[What to do] Substitute "Screen resolution" for every occurrence of "Image resolution" in all of the records below, and reproduce them otherwise unchanged.

───── Records for this task ─────

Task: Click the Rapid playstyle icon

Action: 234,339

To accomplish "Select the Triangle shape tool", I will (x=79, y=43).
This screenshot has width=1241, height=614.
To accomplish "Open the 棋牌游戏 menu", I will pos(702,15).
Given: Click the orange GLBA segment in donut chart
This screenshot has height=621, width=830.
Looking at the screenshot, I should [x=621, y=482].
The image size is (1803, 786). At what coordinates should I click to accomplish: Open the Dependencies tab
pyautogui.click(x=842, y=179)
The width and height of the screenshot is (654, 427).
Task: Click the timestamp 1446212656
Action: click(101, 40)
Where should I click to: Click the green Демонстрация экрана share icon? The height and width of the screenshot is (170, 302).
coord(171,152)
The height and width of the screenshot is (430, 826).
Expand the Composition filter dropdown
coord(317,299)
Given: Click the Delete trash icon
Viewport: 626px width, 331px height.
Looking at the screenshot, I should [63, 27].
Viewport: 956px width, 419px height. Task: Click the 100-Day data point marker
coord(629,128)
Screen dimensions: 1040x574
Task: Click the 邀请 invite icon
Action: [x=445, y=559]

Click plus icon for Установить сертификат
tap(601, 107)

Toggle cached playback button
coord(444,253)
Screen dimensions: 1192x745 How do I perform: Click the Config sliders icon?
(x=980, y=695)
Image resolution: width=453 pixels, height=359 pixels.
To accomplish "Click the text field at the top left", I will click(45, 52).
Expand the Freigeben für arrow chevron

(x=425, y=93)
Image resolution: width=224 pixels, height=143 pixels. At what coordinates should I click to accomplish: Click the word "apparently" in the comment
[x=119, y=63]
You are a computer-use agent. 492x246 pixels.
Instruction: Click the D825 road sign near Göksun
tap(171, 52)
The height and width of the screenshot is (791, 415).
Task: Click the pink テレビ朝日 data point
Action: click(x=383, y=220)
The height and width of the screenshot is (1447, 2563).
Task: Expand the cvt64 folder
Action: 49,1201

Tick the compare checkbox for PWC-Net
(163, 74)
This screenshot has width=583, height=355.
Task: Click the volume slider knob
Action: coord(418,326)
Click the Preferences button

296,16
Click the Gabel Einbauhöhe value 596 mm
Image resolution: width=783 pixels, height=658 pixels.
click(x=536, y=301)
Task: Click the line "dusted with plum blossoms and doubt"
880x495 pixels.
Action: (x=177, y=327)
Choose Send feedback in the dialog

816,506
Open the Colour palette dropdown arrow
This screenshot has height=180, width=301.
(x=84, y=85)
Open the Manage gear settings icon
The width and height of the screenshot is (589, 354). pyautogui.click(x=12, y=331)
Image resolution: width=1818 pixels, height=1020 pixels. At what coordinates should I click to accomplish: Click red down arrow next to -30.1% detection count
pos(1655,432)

─────

[Task solution]
Task: Click the Rapid playstyle icon

Action: 234,339

To accomplish "Select the Triangle shape tool", I will (x=79, y=43).
This screenshot has width=1241, height=614.
To accomplish "Open the 棋牌游戏 menu", I will pos(702,15).
Given: Click the orange GLBA segment in donut chart
This screenshot has height=621, width=830.
Looking at the screenshot, I should [x=621, y=482].
The image size is (1803, 786). At what coordinates should I click to accomplish: Open the Dependencies tab
pyautogui.click(x=842, y=179)
The width and height of the screenshot is (654, 427).
Task: Click the timestamp 1446212656
Action: click(101, 40)
Where should I click to: Click the green Демонстрация экрана share icon? The height and width of the screenshot is (170, 302).
coord(171,152)
The height and width of the screenshot is (430, 826).
Expand the Composition filter dropdown
coord(317,299)
Given: Click the Delete trash icon
Viewport: 626px width, 331px height.
Looking at the screenshot, I should [63, 27].
Viewport: 956px width, 419px height. Task: Click the 100-Day data point marker
coord(629,128)
Screen dimensions: 1040x574
Task: Click the 邀请 invite icon
Action: [x=445, y=559]

Click plus icon for Установить сертификат
tap(601, 107)

Toggle cached playback button
coord(444,253)
Screen dimensions: 1192x745 How do I perform: Click the Config sliders icon?
(x=980, y=695)
Screen resolution: width=453 pixels, height=359 pixels.
To accomplish "Click the text field at the top left", I will click(45, 52).
Expand the Freigeben für arrow chevron

(x=425, y=93)
Screen resolution: width=224 pixels, height=143 pixels. At what coordinates should I click to accomplish: Click the word "apparently" in the comment
[x=119, y=63]
You are a computer-use agent. 492x246 pixels.
Instruction: Click the D825 road sign near Göksun
tap(171, 52)
The height and width of the screenshot is (791, 415).
Task: Click the pink テレビ朝日 data point
Action: click(x=383, y=220)
The height and width of the screenshot is (1447, 2563).
Task: Expand the cvt64 folder
Action: 49,1201

Tick the compare checkbox for PWC-Net
(163, 74)
This screenshot has width=583, height=355.
Task: Click the volume slider knob
Action: coord(418,326)
Click the Preferences button

296,16
Click the Gabel Einbauhöhe value 596 mm
Screen resolution: width=783 pixels, height=658 pixels.
click(x=536, y=301)
Task: Click the line "dusted with plum blossoms and doubt"
880x495 pixels.
Action: (x=177, y=327)
Choose Send feedback in the dialog

816,506
Open the Colour palette dropdown arrow
This screenshot has height=180, width=301.
(x=84, y=85)
Open the Manage gear settings icon
The width and height of the screenshot is (589, 354). pyautogui.click(x=12, y=331)
Screen resolution: width=1818 pixels, height=1020 pixels. At what coordinates should I click to accomplish: Click red down arrow next to -30.1% detection count
pos(1655,432)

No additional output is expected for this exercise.